### [EXTRAIT À LIRE]
===

Clausewitz (IV, 3) L'engagement en général. (pp. 235-236)

1/ Nous voici donc passés au quatrième Livre de "La guerre". Il traite de l'Engagement. Précisons d'emblée : je sais que le général Gambotti passe son temps à m'expliquer les subtilités de la pensée clausewitzienne, moi qui la découvre au fil des pages. Qu'il me pardonne de continuer d'affirmer que ce livre sur l'Engagement fait, comme par hasard, suite à celui sur la Stratégie. Je persiste à penser qu'il n'y a pas de coïncidence, même si je veux bien accorder au général qu'il peut y avoir plusieurs niveaux de lecture.

===

### [DONNÉES EXTRAITES]
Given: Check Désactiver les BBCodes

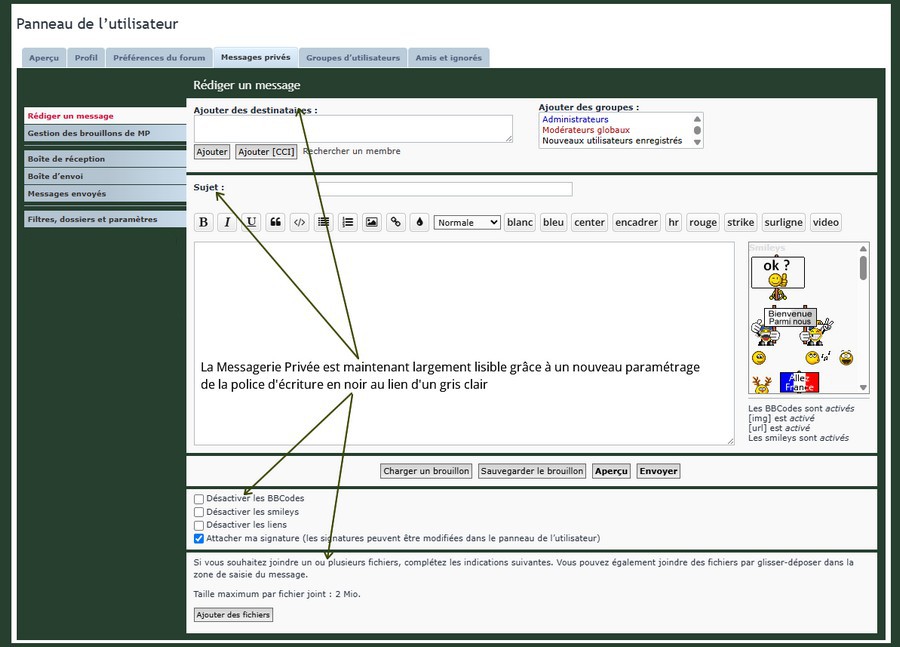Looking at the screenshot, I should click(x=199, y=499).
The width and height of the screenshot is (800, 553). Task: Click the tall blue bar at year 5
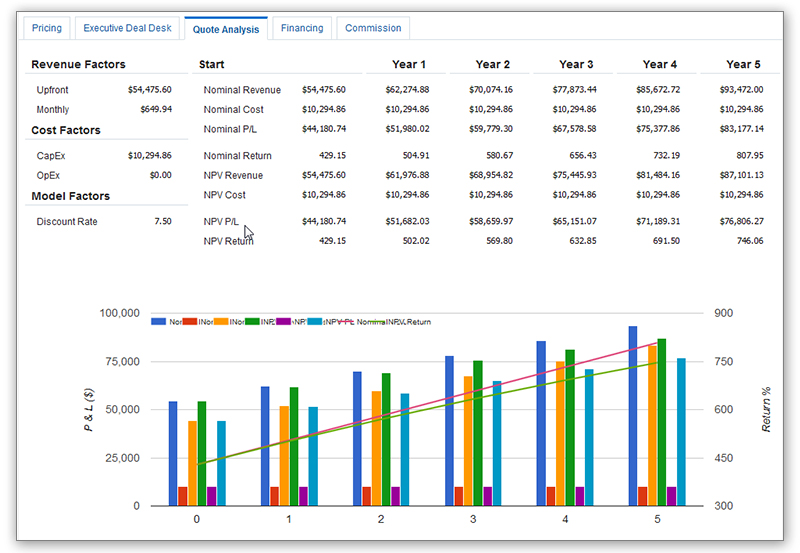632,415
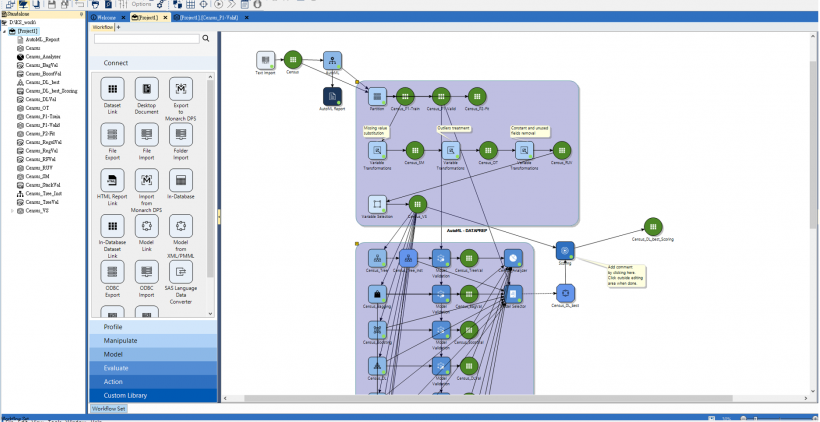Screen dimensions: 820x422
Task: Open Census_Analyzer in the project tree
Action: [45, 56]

===

### [CONSIGNES]
(1) Pour chaque affirmation sur le texte consacré à Clausewitz, répondez par oui ou par non et citez les mots du texte qui tranchent. (a) Le quatrième Livre de « La guerre » porte sur l'Engagement. (b) La pensée de Clausewitz est présentée comme déjà bien connue de la personne qui écrit. (c) Selon la personne qui écrit, le Livre sur l'Engagement suit celui sur la Stratégie par simple coïncidence.
(2) Résumez sous forme de liste le paragraphe du texte sur Clausewitz qui commence par « Nous voici donc passés », en gardant ses faits principaux.
(3) Reprenez le texte sur Clausewitz et poursuivez-le à partir de sa dernière phrase.

### [RÉPONSES FINALES]
(1)
(a) Oui : « Il traite de l'Engagement. »
(b) Non : « moi qui la découvre au fil des pages »
(c) Non : « Je persiste à penser qu'il n'y a pas de coïncidence »

(2)
- Le quatrième Livre de « La guerre » traite de l'Engagement.
- Le général Gambotti explique souvent les subtilités de la pensée clausewitzienne à la personne qui écrit, qui la découvre au fil des pages.
- Le Livre sur l'Engagement suit celui sur la Stratégie, et cet ordre n'est pas vu comme une coïncidence.
- Le général peut toutefois avoir raison sur l'existence de plusieurs niveaux de lecture.

(3)
Pour faire simple : a/ selon moi, en premier décryptage, engagement vaut, en langage clausewitzien, tactique en langage kempfien (??? !). b/ cette distinction ne saurait bien sûr recouvrir ni l'étendue de ce qu'entend CVC de la stratégie, ni ce qu'il entend de l'engagement/tactique (on verra dans ce chapitre qu'il y a quand même une similitude troublante entre les deux termes) c/ oui, seul le livre I est réellement achevé, les livres suivants étant des ébauches et, qui sait, des recherches inabouties dont l'interprétation est en soi sujette à caution si on ne les relie pas au Livre 1 :mais à ce compte là, autant s'arrêter à la 107 ème page..... Bref, je continue a/ à lire b/ à interpréter, au risque d'être dans l'erreur, mais c/ comme tout le monde.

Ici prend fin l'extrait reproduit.